Some believe that winning back those much-discussed white working class Obama-to-Trump voters is the key to victory and only a moderate white guy like Joe Biden or Mike bloomberg can get that done. Others are convinced that Bernie Sanders would energize young people and bring non-voters out to the polls in huge numbers and he'd ride that wave to the White House. Still others see party unity as the key to beating Trump and think Elizabeth Warren is the candidate who can bring the parties' various factions together.

There are other obviously factors at play but that is the overarching story of the 2020 Democratic primaries and it is not one that lends itself to a lot of analysis. Future events are unknowable so who can say which theory is right?

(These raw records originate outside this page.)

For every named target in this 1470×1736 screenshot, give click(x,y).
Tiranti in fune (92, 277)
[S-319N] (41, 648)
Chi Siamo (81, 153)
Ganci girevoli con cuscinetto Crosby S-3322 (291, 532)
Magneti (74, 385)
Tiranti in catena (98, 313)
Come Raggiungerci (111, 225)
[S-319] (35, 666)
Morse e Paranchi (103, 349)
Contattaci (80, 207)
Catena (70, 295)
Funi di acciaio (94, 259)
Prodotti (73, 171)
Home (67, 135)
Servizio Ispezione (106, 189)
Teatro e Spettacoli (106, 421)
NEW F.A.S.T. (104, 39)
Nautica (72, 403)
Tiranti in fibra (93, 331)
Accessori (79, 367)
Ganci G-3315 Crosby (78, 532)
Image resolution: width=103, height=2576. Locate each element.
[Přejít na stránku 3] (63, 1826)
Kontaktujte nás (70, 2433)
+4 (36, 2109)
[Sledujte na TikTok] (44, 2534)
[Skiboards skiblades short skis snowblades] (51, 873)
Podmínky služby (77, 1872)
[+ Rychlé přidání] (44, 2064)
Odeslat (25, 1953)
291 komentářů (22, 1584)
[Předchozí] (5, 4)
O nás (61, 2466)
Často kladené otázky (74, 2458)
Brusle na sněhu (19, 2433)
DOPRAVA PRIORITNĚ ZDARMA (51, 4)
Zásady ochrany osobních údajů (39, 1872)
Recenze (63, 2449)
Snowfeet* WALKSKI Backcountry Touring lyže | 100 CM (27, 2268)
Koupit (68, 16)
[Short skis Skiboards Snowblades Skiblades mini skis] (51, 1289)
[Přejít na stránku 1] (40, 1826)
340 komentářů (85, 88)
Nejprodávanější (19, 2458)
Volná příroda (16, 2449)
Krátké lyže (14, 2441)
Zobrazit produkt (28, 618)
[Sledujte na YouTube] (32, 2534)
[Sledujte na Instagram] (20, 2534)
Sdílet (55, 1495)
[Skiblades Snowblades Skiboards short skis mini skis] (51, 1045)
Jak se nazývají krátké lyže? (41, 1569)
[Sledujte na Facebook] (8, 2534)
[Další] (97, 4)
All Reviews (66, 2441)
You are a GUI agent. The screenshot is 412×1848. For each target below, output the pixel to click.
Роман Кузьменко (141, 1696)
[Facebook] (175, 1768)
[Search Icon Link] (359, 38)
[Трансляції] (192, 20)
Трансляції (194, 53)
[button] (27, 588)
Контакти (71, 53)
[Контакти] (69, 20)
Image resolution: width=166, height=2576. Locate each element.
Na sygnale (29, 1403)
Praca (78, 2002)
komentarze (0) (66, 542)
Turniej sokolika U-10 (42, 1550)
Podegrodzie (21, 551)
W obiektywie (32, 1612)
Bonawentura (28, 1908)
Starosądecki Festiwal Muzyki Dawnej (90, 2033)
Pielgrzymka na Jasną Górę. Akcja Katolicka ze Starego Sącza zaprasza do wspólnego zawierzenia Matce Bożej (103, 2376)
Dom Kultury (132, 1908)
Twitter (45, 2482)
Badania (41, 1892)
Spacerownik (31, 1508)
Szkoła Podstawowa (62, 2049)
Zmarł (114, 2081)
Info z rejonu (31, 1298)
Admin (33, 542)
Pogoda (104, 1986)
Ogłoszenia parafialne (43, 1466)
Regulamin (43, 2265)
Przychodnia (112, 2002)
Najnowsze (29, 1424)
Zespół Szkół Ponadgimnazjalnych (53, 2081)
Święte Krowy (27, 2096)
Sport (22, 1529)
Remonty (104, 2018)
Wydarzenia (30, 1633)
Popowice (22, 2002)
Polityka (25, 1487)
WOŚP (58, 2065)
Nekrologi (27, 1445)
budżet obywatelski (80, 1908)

More importantly, it's a dynamic that lacks conflict. Most of the Democratic coalition shares a similar goal and differs over how to achieve it.

Conflict is central to good storytelling, whether it's fiction or real-world reporting, and sexier storylines abound. Sanders and his grassroots army clashing with the "establishment" in a battle for the heart and soul of the Democratic Party may be clichéd, but it's nonetheless a conflict that roils political junkies and very online activists. Candidates vying with each other to occupy various ideological "lanes" always provide some easy drama. Socialists duking it out with capitalists, different demographic groups pitted against one another and candidates fighting over the costs of progressive policies or whether to eliminate private insurance are all storylines that are ripe with intra-coalition tension.

I'm not suggesting those clashes are fabricated, but the data show that for most voters they take a back seat to the banal task of trying to figure out who's most likely to beat Trump.

Reporters, pundits and their editors have a clear incentive to focus on those kinds of storylines as if they're central to shaping voters' preferences and the keys to winning the nomination. They offer drama and earn clicks, viewers and listeners.

And that represents a yawning disconnect between what's really happening--a bunch of candidates trying to convince voters that they're the most electable--and the pundits' focus on factional, ideological and demographic conflicts that most voters don't care about or aren't even aware of.

Good analysis can't flow from bad assumptions, and this analytic gap explains the persistence of a lot of lazy media narratives about the 2020 primary contest.